11 killed in suspected terror raid in Pakistan
Gunmen killed 11 people in southwest Pakistan, officials said on Saturday, with police searching for suspected separatist groups after migrant labourers were singled out for execution.
Police said six gunmen stopped a bus near the city of Naushki in Balochistan province around 8:00 pm on Friday and checked ID cards, abducting nine workers from the eastern region of Punjab.
Their bodies were later found two kilometres from the highway having been “fired upon at point blank range”, senior local police officer Allah Bakhsh said.
The same attackers later fired at a car belonging to a provincial parliamentarian, Bakhsh said. The lawmaker was not in the vehicle, but two people were killed when the car careened into a ditch.
Witness Tahir Hussain — who was travelling with the larger group of victims — said that “a group of gunmen blockaded the highway, forcing the bus to stop”.

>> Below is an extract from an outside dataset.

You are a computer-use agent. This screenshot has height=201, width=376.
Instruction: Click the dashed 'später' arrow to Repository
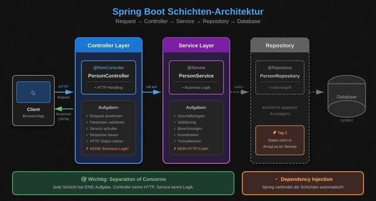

“They asked which one of us were Punjabi,” the 50-yearold said. “Those who were accompanying families were spared.”
“They took the others with them at gunpoint,” he added. “After a while, we heard gunshots from a distance.”
Senior Naushki district administration official Habibullah Musakhail said that “police and paramilitary forces started combing the area for the arrest of the attackers”. “But the attackers have managed to flee the area this time,” he said, also confirming the death toll.
Groups have in the past targeted ethnic Punjabis and Sindhis from elsewhere in Pakistan, as well as foreign energy firms they believe are exploiting the region without sharing its riches.
Punjabis are the largest ethnic group in Pakistan, and are perceived to dominate the ranks of the military locked in a battle to quash Balochistan’s armed factions.
Witness Zahid Imran, 46, said that when gunmen boarded the bus they berated the abducted travellers, saying: “You Punjabis kill our children, get up and come with us.”